The summit showcased an increasingly visible and vocal climate action community not limited to policy makers and governments

Opening with a rendition of Michael Jackson’s Earth Song, attended by mayors, CEOs, and celebrities, and ending with Governor Jerry Brown’s announcement of a new satellite to monitor pollution levels, the Global Climate Action Summit in San Francisco was no ordinary environmental conference. 

Organised to “take ambition to the next level”, politicians, business leaders and NGOs raced to announce a dizzying flurry of new commitments, new targets and new partnerships for climate action. 

But as the dust settles, I took three lasting impressions away from the summit. 

The first is the sense of sheer urgency conveyed by many speakers at the event, which took place against the terrifying backdrop of the arrival of Hurricane Florence. 

There could have been no starker confirmation that not only is climate change real, but it is already beating down American doors and flooding American homes. 

Alongside other examples of extreme weather events elsewhere around the world, there was a tangible sense in the room that this is no abstract issue. 

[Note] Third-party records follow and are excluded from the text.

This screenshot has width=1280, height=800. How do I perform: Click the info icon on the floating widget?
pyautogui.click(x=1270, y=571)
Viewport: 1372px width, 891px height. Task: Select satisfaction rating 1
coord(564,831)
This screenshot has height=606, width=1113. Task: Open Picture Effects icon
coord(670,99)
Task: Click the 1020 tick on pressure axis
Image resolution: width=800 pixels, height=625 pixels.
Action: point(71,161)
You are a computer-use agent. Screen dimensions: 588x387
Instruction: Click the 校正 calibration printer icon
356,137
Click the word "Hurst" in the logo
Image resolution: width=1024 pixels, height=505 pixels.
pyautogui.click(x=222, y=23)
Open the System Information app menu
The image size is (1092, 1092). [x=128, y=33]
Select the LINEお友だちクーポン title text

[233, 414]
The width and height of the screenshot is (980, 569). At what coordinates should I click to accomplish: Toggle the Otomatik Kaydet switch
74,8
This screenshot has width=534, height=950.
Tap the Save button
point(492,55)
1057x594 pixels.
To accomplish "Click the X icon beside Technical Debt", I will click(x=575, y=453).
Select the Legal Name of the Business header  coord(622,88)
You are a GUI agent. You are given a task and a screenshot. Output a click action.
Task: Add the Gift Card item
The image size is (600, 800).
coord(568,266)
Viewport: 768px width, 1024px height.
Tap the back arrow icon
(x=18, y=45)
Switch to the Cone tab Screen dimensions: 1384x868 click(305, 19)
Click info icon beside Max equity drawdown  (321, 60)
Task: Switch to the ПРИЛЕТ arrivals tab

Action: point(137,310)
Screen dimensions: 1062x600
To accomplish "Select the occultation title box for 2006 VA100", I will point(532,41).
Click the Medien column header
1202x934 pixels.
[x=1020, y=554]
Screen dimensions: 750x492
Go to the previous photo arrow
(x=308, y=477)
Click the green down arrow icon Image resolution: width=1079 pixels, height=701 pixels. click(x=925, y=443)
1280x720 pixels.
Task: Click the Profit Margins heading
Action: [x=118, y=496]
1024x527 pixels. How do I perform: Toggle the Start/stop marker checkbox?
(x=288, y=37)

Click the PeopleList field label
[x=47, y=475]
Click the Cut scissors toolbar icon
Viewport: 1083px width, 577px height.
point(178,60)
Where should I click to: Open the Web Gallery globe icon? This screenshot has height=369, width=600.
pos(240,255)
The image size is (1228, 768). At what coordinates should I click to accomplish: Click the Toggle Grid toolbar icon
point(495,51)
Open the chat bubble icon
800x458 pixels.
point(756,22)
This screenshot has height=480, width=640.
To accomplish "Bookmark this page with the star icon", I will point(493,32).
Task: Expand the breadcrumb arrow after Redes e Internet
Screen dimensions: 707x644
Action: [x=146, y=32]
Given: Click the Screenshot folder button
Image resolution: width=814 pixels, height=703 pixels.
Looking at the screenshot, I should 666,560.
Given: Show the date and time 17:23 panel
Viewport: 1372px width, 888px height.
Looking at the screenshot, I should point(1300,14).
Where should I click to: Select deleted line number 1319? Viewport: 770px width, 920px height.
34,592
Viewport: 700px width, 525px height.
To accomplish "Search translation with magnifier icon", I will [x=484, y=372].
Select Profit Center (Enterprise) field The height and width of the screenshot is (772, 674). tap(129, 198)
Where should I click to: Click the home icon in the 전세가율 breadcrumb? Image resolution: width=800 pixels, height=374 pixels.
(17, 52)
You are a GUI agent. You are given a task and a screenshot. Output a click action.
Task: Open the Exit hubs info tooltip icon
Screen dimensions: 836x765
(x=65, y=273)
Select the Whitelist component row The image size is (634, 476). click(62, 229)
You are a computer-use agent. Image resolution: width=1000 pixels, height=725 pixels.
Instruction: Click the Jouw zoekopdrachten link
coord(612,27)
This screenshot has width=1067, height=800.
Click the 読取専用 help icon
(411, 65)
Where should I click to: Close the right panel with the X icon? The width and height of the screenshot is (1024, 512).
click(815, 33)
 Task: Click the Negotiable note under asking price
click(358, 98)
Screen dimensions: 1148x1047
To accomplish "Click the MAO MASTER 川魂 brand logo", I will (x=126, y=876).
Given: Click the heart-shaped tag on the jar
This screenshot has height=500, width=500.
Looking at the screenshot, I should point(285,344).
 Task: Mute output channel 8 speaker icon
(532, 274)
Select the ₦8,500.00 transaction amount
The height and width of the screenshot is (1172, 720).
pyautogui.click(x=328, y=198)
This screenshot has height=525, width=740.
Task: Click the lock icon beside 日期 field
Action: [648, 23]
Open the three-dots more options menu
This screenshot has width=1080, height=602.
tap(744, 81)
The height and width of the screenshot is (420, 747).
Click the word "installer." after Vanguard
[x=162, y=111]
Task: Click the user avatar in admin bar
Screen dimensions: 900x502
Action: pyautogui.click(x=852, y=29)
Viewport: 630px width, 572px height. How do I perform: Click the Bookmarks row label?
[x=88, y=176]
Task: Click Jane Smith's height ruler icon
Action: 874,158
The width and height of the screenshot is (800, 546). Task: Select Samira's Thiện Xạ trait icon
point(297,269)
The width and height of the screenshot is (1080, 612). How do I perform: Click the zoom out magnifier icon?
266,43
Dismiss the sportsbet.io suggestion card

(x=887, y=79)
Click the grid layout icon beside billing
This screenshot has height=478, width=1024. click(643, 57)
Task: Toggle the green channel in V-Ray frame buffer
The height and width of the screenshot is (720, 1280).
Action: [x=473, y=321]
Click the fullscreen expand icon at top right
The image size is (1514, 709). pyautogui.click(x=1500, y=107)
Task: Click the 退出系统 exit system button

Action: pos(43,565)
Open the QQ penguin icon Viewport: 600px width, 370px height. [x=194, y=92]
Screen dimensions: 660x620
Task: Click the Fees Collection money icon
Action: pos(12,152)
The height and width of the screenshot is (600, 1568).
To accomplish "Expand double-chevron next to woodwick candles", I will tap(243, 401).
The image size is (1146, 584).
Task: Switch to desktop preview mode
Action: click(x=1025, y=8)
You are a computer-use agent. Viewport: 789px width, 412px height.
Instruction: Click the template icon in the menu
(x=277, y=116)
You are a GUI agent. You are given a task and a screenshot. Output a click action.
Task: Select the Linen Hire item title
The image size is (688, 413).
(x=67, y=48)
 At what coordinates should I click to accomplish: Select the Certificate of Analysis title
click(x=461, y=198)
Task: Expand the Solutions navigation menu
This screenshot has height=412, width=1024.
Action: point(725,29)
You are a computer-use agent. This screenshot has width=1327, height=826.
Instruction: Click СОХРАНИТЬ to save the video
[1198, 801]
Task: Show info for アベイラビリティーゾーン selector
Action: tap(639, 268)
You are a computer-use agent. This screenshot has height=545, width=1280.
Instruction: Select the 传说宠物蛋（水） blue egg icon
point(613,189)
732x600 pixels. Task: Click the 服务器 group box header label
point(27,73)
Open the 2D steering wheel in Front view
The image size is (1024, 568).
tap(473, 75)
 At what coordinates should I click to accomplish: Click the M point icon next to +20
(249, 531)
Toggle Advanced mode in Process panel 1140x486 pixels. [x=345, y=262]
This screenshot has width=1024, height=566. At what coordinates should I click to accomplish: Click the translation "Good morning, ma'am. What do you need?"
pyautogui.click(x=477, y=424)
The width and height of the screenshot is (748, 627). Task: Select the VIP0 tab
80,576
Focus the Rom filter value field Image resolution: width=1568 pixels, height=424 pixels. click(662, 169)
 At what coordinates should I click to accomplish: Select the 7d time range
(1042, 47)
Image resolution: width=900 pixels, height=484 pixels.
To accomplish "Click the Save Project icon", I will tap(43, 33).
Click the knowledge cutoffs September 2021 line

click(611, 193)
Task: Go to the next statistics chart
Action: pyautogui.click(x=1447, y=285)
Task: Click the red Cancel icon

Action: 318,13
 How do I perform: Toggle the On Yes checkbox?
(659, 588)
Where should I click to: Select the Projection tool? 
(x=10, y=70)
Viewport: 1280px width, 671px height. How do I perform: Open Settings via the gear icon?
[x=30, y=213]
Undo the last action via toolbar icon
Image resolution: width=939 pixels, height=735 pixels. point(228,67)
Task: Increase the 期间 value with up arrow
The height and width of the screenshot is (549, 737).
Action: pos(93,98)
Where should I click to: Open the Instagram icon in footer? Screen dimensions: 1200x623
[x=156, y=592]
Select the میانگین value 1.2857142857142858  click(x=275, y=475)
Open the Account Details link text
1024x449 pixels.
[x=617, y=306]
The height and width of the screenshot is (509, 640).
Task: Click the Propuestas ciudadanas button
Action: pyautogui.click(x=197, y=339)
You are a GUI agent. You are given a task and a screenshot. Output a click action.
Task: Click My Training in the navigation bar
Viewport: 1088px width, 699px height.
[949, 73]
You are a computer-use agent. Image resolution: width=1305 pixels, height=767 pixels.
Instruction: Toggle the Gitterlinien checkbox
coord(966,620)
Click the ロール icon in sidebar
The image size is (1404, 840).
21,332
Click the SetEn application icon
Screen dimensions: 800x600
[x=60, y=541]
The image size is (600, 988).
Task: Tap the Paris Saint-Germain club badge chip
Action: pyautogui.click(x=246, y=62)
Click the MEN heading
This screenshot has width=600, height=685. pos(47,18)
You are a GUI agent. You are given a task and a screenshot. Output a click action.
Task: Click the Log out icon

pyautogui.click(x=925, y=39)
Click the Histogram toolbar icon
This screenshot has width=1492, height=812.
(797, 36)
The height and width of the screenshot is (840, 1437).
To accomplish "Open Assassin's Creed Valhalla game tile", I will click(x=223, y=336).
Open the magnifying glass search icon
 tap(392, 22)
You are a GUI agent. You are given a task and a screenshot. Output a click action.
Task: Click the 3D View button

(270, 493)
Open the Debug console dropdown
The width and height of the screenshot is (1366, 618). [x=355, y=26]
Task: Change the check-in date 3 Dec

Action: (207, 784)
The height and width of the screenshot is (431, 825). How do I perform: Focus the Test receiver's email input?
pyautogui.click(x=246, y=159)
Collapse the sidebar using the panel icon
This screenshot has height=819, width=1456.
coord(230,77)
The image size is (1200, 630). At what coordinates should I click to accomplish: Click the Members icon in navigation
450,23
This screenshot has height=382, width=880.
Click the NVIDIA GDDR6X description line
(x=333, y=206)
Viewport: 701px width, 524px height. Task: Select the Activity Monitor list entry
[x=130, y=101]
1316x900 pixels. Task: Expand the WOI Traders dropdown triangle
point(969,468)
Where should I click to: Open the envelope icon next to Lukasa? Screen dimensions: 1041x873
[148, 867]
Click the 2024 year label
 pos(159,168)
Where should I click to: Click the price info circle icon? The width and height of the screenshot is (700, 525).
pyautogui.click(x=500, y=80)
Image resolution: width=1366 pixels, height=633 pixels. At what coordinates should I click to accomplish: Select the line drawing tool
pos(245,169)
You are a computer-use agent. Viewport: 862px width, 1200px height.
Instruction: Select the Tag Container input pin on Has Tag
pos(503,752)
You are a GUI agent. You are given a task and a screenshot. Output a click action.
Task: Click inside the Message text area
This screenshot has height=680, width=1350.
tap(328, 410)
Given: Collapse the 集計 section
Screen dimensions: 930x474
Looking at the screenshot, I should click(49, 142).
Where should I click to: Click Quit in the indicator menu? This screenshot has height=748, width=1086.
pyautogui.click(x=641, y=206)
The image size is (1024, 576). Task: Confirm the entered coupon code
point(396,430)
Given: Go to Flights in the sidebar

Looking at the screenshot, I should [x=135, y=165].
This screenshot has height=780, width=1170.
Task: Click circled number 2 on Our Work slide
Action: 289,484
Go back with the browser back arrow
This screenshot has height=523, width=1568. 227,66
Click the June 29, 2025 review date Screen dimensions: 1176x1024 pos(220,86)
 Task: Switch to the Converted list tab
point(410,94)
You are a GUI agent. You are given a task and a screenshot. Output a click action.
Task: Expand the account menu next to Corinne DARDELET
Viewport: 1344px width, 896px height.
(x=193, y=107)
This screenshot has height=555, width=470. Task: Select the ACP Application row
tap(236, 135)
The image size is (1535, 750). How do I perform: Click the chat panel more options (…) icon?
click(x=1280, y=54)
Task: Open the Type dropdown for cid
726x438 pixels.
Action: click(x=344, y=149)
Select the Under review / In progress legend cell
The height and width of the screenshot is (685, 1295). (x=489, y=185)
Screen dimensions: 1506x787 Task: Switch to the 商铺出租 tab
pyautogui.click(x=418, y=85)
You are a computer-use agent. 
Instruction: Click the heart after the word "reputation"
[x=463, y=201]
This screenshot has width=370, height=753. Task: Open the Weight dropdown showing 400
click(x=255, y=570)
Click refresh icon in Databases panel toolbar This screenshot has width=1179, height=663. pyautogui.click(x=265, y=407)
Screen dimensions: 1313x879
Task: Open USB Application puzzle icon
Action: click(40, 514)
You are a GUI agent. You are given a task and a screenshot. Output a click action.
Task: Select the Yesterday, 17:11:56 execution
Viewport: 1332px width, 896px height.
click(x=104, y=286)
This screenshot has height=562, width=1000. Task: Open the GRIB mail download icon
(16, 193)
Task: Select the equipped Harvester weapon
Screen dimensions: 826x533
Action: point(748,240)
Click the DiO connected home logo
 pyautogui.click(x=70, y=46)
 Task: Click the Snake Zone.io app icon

It was a reminder that we cannot afford piecemeal, incremental targets for action but must be bold enough to envision a prosperous, zero carbon future and set out with the resolve to get there as quickly as possible. 

Many business leaders are aiming for net zero carbon emissions by 2050, for example, and are treating it less as a target and more of a deadline. They know emissions need to fall dramatically in the first half of the century if we have any hope of transforming the economy to deliver on the Paris Agreement. 

Secondly, the summit showcased an increasingly visible and vocal climate action community not limited to policy makers and governments, but representing vibrant and diverse sectors of society. 

It was credit to Governor Jerry Brown that speakers ranged from the CEO of energy company EDF, Jean-Bernard Levy, to Harrison Ford in his capacity as a board member to Conservation International, to Tuntiak Katan from the Confederation of Indigenous Nationalities of the Ecuadorian Amazon. 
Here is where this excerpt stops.